# TASK REQUIREMENTS
One part of the entries below is wanted: the lines from the one containing "Image resolution: width=775" through the one containing "Click the scrollbar". Write those out exactly and nothing else.

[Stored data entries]
* * *

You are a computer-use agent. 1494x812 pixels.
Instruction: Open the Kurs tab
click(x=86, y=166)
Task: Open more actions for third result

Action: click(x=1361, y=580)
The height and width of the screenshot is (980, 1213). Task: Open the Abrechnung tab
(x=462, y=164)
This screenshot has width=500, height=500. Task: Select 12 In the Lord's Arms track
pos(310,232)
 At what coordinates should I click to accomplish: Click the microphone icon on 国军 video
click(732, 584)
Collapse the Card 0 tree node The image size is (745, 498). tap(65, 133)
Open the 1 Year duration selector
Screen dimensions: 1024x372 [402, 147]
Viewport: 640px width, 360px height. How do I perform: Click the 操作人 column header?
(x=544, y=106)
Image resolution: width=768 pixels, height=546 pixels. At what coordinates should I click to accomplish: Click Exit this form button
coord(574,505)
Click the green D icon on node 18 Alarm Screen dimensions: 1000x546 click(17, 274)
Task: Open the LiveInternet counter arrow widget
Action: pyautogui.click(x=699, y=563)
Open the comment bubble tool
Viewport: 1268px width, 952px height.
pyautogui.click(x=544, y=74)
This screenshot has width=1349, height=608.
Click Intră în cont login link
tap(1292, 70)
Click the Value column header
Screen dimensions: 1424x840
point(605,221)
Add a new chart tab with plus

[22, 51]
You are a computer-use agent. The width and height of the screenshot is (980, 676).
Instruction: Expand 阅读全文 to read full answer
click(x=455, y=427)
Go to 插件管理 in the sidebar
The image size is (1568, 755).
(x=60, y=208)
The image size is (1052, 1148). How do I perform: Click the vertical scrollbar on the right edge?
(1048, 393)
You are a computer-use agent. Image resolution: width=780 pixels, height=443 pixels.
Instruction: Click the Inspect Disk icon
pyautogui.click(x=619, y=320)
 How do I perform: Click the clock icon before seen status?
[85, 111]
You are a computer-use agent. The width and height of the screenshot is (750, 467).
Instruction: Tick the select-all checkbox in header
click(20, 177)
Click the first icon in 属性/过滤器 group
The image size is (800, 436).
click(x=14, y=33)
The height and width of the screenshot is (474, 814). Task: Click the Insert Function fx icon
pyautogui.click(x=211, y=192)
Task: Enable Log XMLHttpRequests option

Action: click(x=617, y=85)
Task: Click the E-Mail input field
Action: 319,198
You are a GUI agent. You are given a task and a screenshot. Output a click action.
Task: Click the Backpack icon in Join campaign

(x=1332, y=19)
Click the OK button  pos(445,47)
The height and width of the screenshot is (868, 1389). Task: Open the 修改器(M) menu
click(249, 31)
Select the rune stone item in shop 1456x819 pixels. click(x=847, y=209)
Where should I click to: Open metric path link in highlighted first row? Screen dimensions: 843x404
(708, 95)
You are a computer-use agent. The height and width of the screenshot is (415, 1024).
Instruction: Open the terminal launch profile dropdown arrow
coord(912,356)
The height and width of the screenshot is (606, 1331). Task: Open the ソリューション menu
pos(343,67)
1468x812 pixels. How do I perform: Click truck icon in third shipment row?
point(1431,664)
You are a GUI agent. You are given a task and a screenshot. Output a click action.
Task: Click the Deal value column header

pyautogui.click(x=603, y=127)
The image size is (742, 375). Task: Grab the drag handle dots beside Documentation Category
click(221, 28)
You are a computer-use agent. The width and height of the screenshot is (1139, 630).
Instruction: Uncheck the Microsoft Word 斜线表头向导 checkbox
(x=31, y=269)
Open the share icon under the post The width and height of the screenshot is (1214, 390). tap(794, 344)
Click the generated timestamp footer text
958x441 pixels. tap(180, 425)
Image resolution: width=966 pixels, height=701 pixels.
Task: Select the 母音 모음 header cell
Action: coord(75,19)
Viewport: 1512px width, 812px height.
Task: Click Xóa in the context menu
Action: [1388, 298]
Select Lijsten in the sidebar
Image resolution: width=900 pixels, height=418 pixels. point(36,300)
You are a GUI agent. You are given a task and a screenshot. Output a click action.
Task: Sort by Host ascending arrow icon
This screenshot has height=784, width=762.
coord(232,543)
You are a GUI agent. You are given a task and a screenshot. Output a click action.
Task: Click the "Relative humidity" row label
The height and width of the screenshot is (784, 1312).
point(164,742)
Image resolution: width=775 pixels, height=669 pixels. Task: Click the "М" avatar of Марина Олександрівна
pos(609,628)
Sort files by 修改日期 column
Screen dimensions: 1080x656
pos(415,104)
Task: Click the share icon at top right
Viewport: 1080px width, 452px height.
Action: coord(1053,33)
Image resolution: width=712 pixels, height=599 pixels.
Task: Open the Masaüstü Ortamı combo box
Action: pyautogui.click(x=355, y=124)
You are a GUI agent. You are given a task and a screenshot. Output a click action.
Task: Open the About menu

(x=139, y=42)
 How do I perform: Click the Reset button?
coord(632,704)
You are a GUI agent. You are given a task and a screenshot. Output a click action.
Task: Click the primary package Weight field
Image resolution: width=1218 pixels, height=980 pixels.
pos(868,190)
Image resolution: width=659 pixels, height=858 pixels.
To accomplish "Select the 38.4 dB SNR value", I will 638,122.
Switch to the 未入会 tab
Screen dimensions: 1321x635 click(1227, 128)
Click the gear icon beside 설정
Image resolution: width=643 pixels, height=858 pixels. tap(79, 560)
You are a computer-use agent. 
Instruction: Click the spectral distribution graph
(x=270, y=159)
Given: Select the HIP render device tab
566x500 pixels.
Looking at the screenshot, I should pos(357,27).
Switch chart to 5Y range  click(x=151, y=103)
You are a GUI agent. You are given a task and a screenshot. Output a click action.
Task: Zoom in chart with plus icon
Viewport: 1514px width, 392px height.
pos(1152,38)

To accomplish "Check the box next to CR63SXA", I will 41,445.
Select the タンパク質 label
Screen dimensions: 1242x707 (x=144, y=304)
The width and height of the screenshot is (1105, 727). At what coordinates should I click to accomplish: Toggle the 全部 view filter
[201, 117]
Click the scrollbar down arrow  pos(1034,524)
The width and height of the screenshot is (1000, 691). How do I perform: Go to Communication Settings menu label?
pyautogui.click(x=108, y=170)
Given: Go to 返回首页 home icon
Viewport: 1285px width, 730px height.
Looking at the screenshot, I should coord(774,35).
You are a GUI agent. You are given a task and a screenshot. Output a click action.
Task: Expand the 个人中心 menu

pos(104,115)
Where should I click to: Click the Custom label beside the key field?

* * *

# RESPONSE AREA
Image resolution: width=775 pixels, height=669 pixels. Task: Click the "М" avatar of Марина Олександрівна
pos(609,628)
Sort files by 修改日期 column
Screen dimensions: 1080x656
pos(415,104)
Task: Click the share icon at top right
Viewport: 1080px width, 452px height.
Action: coord(1053,33)
Image resolution: width=712 pixels, height=599 pixels.
Task: Open the Masaüstü Ortamı combo box
Action: pyautogui.click(x=355, y=124)
You are a GUI agent. You are given a task and a screenshot. Output a click action.
Task: Open the About menu

(x=139, y=42)
 How do I perform: Click the Reset button?
coord(632,704)
You are a GUI agent. You are given a task and a screenshot. Output a click action.
Task: Click the primary package Weight field
Image resolution: width=1218 pixels, height=980 pixels.
pos(868,190)
Image resolution: width=659 pixels, height=858 pixels.
To accomplish "Select the 38.4 dB SNR value", I will 638,122.
Switch to the 未入会 tab
Screen dimensions: 1321x635 click(1227, 128)
Click the gear icon beside 설정
Image resolution: width=643 pixels, height=858 pixels. tap(79, 560)
You are a computer-use agent. 
Instruction: Click the spectral distribution graph
(x=270, y=159)
Given: Select the HIP render device tab
566x500 pixels.
Looking at the screenshot, I should pos(357,27).
Switch chart to 5Y range  click(x=151, y=103)
You are a GUI agent. You are given a task and a screenshot. Output a click action.
Task: Zoom in chart with plus icon
Viewport: 1514px width, 392px height.
pos(1152,38)

To accomplish "Check the box next to CR63SXA", I will 41,445.
Select the タンパク質 label
Screen dimensions: 1242x707 (x=144, y=304)
The width and height of the screenshot is (1105, 727). At what coordinates should I click to accomplish: Toggle the 全部 view filter
[201, 117]
Click the scrollbar down arrow  pos(1034,524)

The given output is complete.